**Your assignment:**
From the line containing "Given: Open external" to the end of the records below, output each line exactly; include both ends and nothing else.
_ _ _ _ _ _ _
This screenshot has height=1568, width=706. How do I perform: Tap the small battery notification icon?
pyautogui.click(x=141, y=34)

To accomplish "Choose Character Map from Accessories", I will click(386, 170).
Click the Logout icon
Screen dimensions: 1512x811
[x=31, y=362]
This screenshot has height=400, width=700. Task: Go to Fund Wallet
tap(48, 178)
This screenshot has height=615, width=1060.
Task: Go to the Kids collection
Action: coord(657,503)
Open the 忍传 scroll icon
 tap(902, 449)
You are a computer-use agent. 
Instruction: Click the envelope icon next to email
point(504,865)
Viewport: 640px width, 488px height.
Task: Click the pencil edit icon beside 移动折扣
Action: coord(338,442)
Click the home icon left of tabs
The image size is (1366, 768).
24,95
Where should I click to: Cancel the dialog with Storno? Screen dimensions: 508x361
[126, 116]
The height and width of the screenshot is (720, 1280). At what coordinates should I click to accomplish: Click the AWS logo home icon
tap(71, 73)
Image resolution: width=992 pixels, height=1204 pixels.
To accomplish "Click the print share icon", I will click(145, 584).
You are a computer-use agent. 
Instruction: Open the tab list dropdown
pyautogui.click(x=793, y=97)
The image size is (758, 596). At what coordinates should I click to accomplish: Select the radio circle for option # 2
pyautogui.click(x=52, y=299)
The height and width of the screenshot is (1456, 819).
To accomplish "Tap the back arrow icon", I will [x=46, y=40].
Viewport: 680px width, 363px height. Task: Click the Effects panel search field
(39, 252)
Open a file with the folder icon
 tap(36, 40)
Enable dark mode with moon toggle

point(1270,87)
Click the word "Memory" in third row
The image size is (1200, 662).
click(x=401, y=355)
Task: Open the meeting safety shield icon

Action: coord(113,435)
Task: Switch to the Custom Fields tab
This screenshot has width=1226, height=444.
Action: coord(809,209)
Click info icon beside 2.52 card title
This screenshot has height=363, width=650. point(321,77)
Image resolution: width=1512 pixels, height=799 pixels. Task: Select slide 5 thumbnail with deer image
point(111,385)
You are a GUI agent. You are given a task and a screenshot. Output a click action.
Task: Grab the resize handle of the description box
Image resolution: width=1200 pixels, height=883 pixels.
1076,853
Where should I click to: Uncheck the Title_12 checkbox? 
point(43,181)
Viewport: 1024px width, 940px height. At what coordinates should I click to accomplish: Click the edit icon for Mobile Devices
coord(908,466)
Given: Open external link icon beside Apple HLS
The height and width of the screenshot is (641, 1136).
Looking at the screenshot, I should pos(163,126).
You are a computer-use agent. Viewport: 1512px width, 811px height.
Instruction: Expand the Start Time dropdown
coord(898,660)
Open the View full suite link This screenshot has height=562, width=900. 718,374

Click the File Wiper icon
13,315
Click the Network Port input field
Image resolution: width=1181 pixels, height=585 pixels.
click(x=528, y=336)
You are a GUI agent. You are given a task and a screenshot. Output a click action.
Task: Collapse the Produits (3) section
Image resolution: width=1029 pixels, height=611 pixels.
_ _ _ _ _ _ _
**Written response:**
Given: Open external link icon beside Apple HLS
The height and width of the screenshot is (641, 1136).
Looking at the screenshot, I should pos(163,126).
You are a computer-use agent. Viewport: 1512px width, 811px height.
Instruction: Expand the Start Time dropdown
coord(898,660)
Open the View full suite link This screenshot has height=562, width=900. 718,374

Click the File Wiper icon
13,315
Click the Network Port input field
Image resolution: width=1181 pixels, height=585 pixels.
click(x=528, y=336)
You are a GUI agent. You are given a task and a screenshot. Output a click action.
Task: Collapse the Produits (3) section
Image resolution: width=1029 pixels, height=611 pixels.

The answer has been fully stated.